Have you ever noticed just how much Latinos are surrounded by music? Think about it, whether you’re listening to your parents’ favorite rancheras on a Sunday afternoon or dancing the night away at your quinceañera, Spanish music is almost always playing wherever Latinos are gathered. For most music-loving kids, a desire to be a famous Rock Star seems like nothing but a dream, but for Spanish pop duo, Raul y Mexia, they’ve made their dreams a living reality.

Raul y Mexia say their passion for music runs in their blood because they’re the sons of artist Hernan Hernandez from the legendary Mexican group, Los Tigres del Norte. “Our father would take us on tour with him and introduced us to various instruments, like the accordion,” says the eldest brother, Mexia.

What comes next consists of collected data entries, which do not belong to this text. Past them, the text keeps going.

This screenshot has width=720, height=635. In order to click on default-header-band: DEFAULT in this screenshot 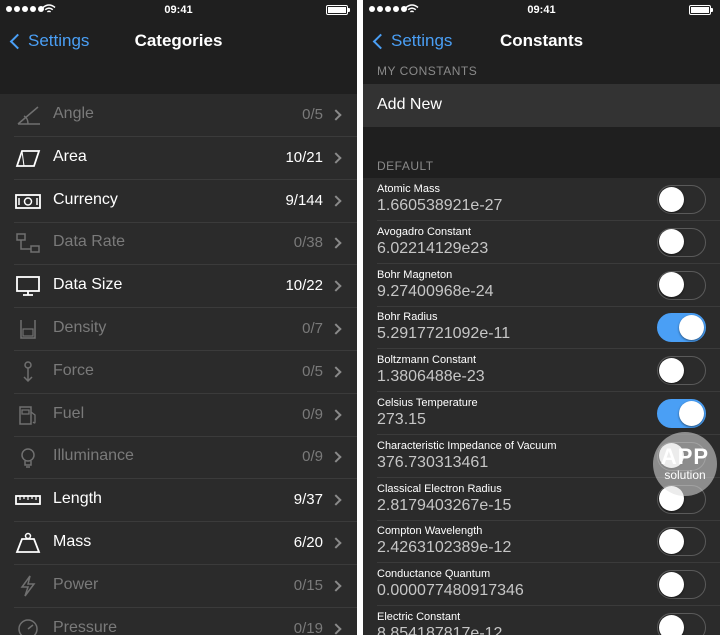, I will do `click(542, 152)`.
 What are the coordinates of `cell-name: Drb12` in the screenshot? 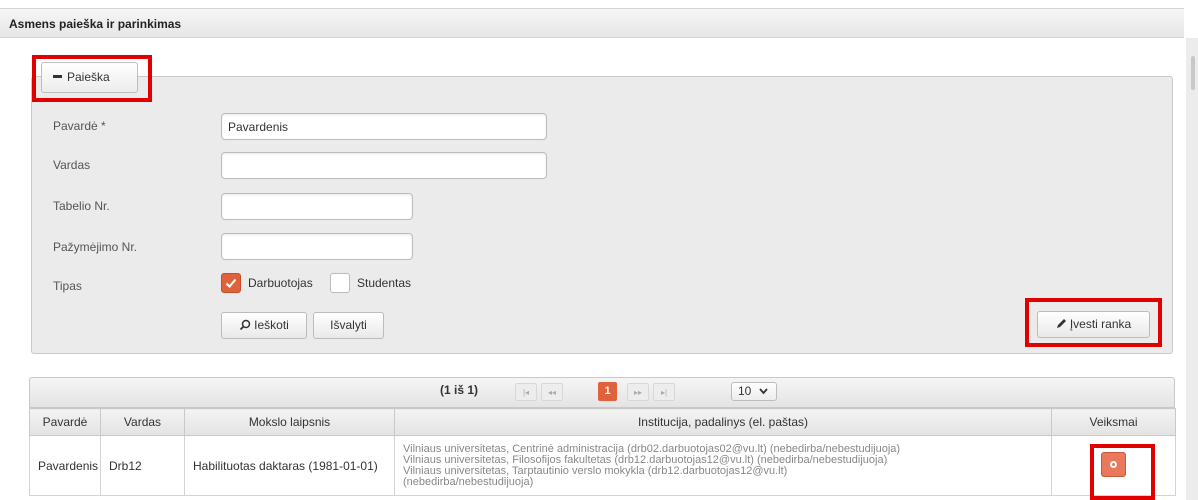 It's located at (142, 466).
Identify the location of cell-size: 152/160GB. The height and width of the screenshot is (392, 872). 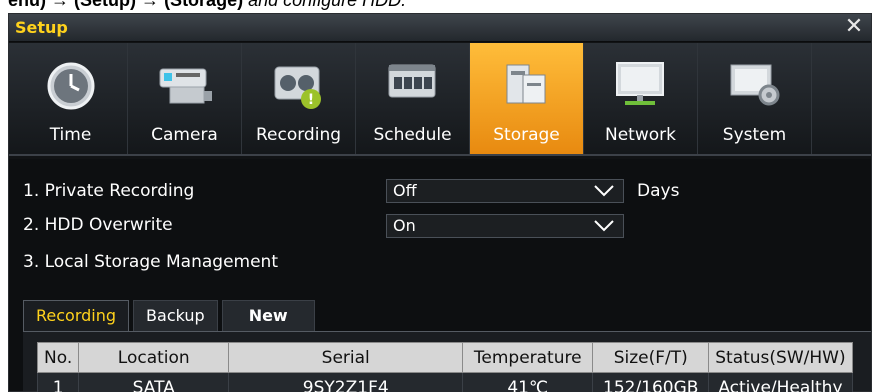
(651, 382).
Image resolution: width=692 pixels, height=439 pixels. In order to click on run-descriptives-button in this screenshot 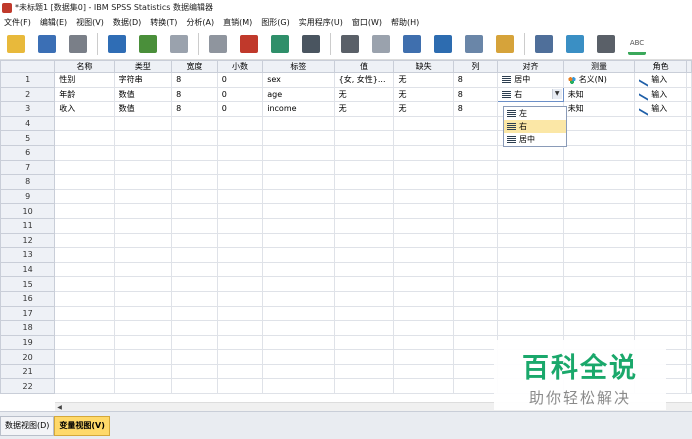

While famous Latino artists would often visit their house to have “jam sessions” with Señor Hernandez, the brothers say they got the best of both music worlds as their mother also played popular American music. Raul y Mexia say growing up in a bilingual environment has helped shape their career. “We definitely are proud of our roots and want to showcase that but we were born in the U.S. and have our own musical tastes so I think that makes it easy to relate to a younger audience, ni de aqui, ni de alla,” says Mexia.

The San Francisco Bay Area native group defines their music as Urban Cumbia and says they want to use their songs to shine light upon their beliefs and passions, like immigration reform. Their song, “Somos Arizona,” Raul says, may be considered political and controversial but plays a crucial role in giving Latinos a voice. He knows his lyrics and band mates need “to be smart and educated about the topic they are fighting against.”

Karen Gonzalez, a Political Science major graduate from San Jose State University, says she enjoys listening to Raul y Mexia because they use their talents as a platform to positively speak out to Latinos. “Latinos in media is essential for growth of our community. If Latinos can be an influence, we can essentially share our culture our style and every other aspect of our roots.”

To date, Raul y Mexia feel their proudest moment as a group was when they were featured in both Billboard Magazine and The New York Times. They say there’s definitely more to come, but the best part of these experiences is sharing them with family. “We travel together so life on the road doesn’t seem lonely. We are able to share successes and failures and lean on each other when one is down.”

Los Tigres del Norte offspring say they credit much of their success to the work ethic and determination their father instilled in them and say they want to help spread that message to those looking to go into the music industry. “If you love to rap, sing or just play instruments, practice daily. The most important thing, though, is having love for what you want to do,” says Raul.